Task details: Reproduce the records verbatim, from their first line through the line that contains "I will point(267,192).", including both ends.

* begin Extracted data *

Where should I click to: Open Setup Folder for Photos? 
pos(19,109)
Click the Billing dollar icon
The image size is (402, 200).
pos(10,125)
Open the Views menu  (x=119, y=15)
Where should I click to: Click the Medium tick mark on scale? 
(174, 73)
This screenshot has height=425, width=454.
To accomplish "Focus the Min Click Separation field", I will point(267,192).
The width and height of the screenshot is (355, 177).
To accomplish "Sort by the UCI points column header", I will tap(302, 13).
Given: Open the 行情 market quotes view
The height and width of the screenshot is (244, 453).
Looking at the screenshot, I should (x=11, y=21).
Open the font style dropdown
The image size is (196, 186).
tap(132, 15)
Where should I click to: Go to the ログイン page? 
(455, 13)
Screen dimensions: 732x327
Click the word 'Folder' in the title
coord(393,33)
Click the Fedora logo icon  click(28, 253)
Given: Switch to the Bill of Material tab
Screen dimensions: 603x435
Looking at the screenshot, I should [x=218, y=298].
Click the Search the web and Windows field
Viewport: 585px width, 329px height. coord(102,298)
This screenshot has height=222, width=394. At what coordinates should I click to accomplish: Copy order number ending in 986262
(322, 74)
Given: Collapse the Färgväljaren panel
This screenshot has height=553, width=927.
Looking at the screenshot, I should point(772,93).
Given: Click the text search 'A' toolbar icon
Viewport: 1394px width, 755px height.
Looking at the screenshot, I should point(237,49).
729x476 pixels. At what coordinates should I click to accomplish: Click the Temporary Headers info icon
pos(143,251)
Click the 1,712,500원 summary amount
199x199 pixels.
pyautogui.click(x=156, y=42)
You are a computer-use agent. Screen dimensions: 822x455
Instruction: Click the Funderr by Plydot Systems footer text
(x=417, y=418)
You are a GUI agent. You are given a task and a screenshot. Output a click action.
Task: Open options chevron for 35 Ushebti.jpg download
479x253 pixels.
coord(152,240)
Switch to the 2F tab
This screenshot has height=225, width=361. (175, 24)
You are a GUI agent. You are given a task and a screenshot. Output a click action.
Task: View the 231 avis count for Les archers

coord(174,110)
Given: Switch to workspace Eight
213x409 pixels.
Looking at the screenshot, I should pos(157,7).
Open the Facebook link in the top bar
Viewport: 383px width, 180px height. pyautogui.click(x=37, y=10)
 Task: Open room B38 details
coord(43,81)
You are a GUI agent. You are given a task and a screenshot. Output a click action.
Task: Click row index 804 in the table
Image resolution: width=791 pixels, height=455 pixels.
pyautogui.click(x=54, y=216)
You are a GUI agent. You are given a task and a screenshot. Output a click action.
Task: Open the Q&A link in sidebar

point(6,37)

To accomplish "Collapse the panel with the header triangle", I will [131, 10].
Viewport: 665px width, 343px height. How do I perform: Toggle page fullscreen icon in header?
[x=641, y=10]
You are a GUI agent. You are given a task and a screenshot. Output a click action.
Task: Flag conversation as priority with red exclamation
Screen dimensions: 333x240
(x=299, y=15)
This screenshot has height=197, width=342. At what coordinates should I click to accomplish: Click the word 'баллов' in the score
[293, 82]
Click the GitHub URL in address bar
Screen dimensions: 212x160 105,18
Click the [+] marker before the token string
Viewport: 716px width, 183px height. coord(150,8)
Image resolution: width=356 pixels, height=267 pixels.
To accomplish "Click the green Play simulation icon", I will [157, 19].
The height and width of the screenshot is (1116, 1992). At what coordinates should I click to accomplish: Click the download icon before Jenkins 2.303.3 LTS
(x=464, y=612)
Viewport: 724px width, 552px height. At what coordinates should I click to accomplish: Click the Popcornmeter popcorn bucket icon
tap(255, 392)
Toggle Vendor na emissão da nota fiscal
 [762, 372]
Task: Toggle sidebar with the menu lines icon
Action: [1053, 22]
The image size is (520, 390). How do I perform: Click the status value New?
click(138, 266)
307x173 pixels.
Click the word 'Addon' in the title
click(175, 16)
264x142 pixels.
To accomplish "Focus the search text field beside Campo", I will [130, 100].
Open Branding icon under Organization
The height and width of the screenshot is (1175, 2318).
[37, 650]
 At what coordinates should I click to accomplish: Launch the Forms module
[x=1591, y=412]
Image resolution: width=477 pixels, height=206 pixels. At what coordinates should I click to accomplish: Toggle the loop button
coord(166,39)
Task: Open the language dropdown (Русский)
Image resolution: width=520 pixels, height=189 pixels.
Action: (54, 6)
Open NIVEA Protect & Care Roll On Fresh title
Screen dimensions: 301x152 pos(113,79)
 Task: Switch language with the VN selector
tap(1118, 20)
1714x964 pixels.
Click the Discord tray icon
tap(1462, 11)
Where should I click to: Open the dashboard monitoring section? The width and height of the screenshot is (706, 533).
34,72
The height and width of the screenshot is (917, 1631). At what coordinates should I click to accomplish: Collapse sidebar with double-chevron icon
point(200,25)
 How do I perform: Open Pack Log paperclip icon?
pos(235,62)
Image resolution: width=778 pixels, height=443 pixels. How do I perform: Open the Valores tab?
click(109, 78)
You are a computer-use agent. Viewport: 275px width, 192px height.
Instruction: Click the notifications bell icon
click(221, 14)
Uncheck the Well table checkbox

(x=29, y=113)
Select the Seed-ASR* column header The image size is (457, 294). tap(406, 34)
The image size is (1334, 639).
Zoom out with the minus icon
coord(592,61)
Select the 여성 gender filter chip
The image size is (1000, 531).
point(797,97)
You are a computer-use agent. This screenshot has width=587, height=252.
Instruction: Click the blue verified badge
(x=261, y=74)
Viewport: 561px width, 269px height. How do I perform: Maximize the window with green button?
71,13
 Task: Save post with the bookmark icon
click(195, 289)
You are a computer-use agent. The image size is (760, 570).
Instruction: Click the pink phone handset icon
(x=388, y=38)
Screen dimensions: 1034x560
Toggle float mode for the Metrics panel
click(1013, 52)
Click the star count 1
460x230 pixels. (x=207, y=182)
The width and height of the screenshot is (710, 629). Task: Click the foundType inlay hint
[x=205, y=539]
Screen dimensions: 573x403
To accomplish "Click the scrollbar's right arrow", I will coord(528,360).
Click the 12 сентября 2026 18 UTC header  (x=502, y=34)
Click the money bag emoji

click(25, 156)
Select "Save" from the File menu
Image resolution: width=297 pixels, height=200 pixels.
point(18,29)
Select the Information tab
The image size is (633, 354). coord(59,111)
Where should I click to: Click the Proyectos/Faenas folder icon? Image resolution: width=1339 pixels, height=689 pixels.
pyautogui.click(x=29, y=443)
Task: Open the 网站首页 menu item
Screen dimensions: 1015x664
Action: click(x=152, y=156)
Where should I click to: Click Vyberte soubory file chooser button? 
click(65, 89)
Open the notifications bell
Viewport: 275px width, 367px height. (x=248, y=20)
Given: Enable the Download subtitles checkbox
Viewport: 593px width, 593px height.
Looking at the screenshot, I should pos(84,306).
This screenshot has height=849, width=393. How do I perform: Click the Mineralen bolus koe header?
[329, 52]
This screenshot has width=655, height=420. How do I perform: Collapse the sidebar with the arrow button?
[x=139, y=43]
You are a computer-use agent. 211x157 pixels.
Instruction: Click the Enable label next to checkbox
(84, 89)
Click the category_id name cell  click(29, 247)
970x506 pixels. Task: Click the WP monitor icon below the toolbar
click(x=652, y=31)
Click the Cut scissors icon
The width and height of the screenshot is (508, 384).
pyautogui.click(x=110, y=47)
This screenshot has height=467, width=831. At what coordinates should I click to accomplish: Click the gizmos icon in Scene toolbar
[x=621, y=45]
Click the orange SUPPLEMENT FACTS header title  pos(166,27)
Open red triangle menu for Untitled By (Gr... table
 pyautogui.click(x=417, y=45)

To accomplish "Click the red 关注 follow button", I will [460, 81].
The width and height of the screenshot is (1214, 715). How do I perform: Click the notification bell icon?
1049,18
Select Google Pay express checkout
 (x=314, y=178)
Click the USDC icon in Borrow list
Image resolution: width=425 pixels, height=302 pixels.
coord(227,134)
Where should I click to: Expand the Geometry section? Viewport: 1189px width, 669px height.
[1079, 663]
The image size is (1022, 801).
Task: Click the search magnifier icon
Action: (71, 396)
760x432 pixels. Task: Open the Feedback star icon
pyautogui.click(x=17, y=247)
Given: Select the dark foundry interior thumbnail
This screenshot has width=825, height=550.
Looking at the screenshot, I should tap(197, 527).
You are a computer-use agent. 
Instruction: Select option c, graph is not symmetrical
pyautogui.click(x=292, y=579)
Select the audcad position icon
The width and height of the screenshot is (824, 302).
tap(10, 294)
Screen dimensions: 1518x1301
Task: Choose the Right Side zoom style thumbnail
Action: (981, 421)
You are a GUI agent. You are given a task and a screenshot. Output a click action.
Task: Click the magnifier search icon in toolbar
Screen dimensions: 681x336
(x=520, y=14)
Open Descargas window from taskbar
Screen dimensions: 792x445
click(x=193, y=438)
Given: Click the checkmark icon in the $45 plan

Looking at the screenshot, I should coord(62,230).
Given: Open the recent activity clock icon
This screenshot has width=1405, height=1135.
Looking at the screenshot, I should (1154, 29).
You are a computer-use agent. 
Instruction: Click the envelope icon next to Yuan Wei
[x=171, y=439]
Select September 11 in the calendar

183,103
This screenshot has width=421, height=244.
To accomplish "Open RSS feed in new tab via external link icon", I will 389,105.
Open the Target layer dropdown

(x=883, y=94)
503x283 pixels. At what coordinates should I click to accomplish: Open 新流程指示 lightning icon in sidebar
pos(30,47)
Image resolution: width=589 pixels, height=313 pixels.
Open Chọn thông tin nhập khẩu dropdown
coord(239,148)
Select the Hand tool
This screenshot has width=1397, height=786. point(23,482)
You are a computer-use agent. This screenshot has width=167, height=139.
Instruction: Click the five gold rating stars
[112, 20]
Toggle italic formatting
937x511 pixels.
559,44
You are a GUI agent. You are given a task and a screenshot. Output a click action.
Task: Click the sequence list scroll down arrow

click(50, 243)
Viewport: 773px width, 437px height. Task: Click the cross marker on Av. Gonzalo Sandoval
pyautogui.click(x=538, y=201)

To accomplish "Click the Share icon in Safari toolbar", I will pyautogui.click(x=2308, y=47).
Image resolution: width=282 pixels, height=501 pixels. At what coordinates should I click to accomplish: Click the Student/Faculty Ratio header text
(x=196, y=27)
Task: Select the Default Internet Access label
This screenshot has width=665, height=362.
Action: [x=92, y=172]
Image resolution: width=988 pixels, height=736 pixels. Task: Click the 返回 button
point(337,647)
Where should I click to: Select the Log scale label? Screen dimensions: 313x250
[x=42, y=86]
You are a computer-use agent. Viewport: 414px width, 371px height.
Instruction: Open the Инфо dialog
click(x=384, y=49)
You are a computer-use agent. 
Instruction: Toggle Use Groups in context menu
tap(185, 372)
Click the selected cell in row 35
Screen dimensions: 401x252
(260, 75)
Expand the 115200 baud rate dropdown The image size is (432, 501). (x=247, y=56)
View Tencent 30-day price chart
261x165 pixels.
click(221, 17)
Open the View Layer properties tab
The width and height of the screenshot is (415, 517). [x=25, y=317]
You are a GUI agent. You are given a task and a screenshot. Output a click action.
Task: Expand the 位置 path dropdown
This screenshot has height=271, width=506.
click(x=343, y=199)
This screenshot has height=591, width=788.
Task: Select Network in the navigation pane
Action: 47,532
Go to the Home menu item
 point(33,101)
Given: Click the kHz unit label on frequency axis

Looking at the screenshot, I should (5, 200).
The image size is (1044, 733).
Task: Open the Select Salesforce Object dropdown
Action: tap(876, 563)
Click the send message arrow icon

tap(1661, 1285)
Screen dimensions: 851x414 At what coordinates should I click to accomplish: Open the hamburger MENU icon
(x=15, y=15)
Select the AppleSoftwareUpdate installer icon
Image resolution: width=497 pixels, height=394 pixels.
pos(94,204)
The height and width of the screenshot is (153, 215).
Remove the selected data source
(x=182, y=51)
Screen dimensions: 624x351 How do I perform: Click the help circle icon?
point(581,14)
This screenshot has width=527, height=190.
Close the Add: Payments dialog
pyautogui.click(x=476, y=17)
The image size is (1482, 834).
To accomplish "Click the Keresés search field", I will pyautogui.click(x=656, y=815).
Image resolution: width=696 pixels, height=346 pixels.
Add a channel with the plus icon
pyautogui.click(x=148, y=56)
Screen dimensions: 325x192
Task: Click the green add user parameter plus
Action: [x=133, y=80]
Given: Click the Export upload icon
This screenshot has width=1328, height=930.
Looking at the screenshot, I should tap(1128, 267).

* end Extracted data *

Solution:
Where should I click to: Open Setup Folder for Photos? 
pos(19,109)
Click the Billing dollar icon
The image size is (402, 200).
pos(10,125)
Open the Views menu  (x=119, y=15)
Where should I click to: Click the Medium tick mark on scale? 
(174, 73)
This screenshot has height=425, width=454.
To accomplish "Focus the Min Click Separation field", I will point(267,192).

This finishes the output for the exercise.